Now wouldn't you rather do

	ieee_flags("set","exception","invalid","inhibited")
	do 1 i=1,n
	z(i) = x(i) /!!2!! y(i)
 	goto 1
 2	continue
	z(i) = 0
 1	continue	

Some novel operator syntax here directs abnormal execution to label 2.
The operation in progress is not completed (preserving z(i)).
This would be based on an inhibited hardware mode for each exception,
in which exceptions set the current exception bits and inhibit storing
results, and on hardware instructions like

	fbinhibited	addr

which performs a conditional branch to addr if the last fpop generated an
exception for which inhibited handling was specified.  
Thus the branch (like the wrapped handling described
earlier) is based on what are called the current exception (cexc)
bits in SPARC fsr or the exception status bits in 68881 fpsr.  These aren't
part of IEEE 754 but are built into most implementations.  In
pipelined systems one can imagine the cexc bits from each operation 
flowing along with the corresponding result, the way condition codes sometimes
work.  The conditional branch slows down
normal operation but perhaps less than alternatives that provide comparable
flexibility. 

Adding up the modes for each exception we get

	IEEE default (all five IEEE 754 exceptions)
	SIGFPE (all five)
	VAXCENTRIC (overflow, underflow, division by zero)
	WRAP (overflow, underflow)
	INHIBITED (all five)

If we were to implement inhibited processing for all five IEEE
exceptions we would have five possible modes for overflow and underflow,
a bad deal, bit-field-wise,
if we could get by with four modes.  So the temptation is
to reserve inhibited as an option for division by zero and invalid
exceptions only, so each of the five IEEE exceptions has only two exception
handling mode bits encoding:

	IEEE default (all five IEEE 754 exceptions)
	SIGFPE (all five)
	VAXCENTRIC (overflow, underflow, division by zero)
	WRAP (overflow, underflow) + INHIBITED (division by zero, invalid)

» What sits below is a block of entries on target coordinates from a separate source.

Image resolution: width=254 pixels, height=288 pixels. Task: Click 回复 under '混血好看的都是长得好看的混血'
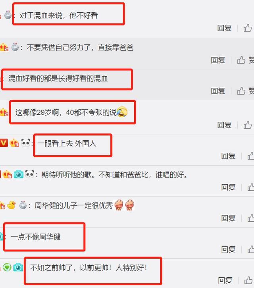218,91
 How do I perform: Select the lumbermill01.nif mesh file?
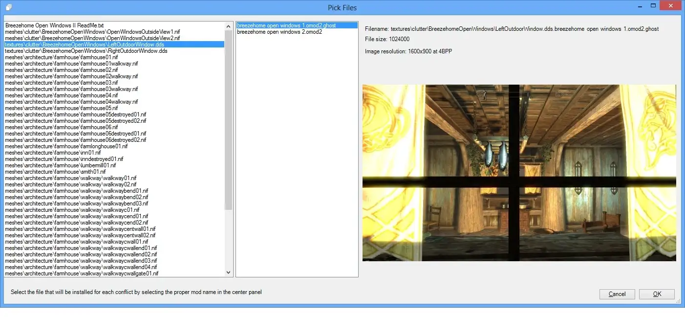tap(60, 165)
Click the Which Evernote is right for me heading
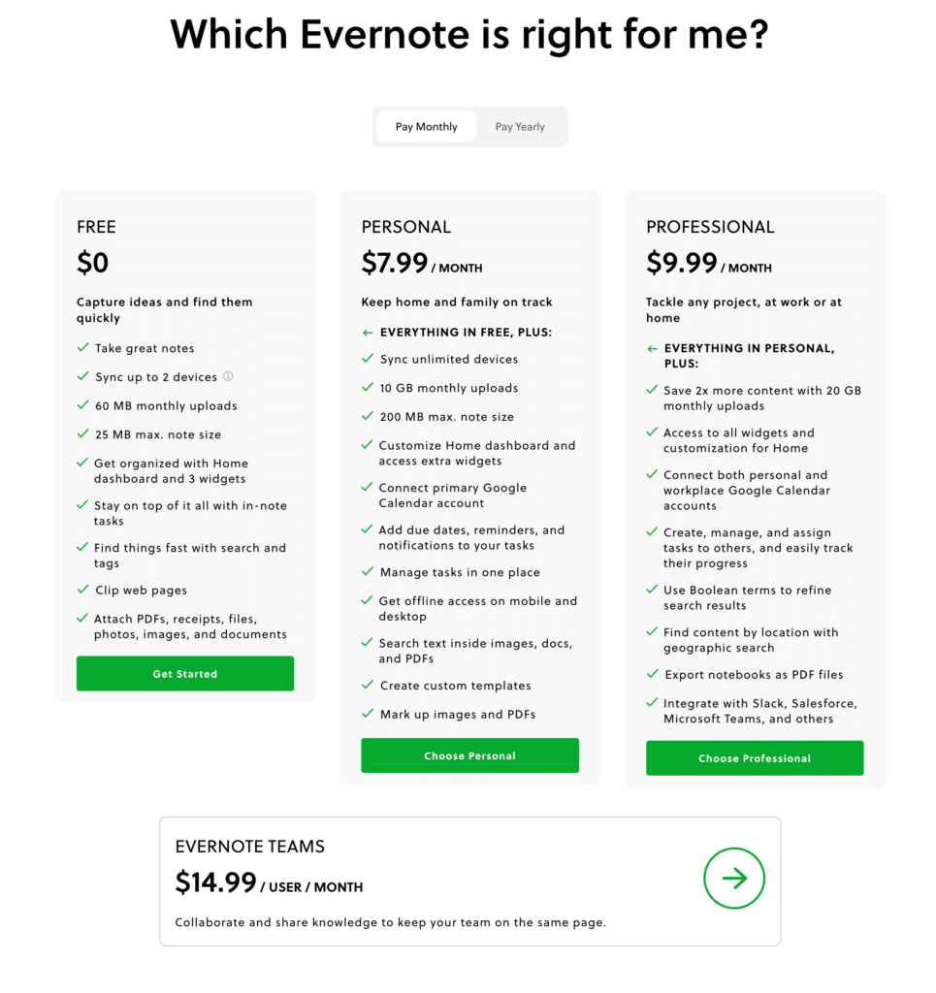Viewport: 936px width, 993px height. pyautogui.click(x=468, y=35)
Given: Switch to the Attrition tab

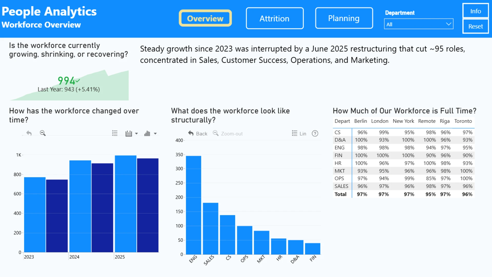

QUESTIONS --------------------------

Is this enough to be satisfactory for all the important
cases where one might want to do presubstitution?  Some language extensions
are necessary for efficient implementations, but that's true in any case.

Would you hardware types rather implement continuable traps, or general
presubstitution, or VAXCENTRIC, WRAP, and INHIBITED modes, or something else
that solves the problem?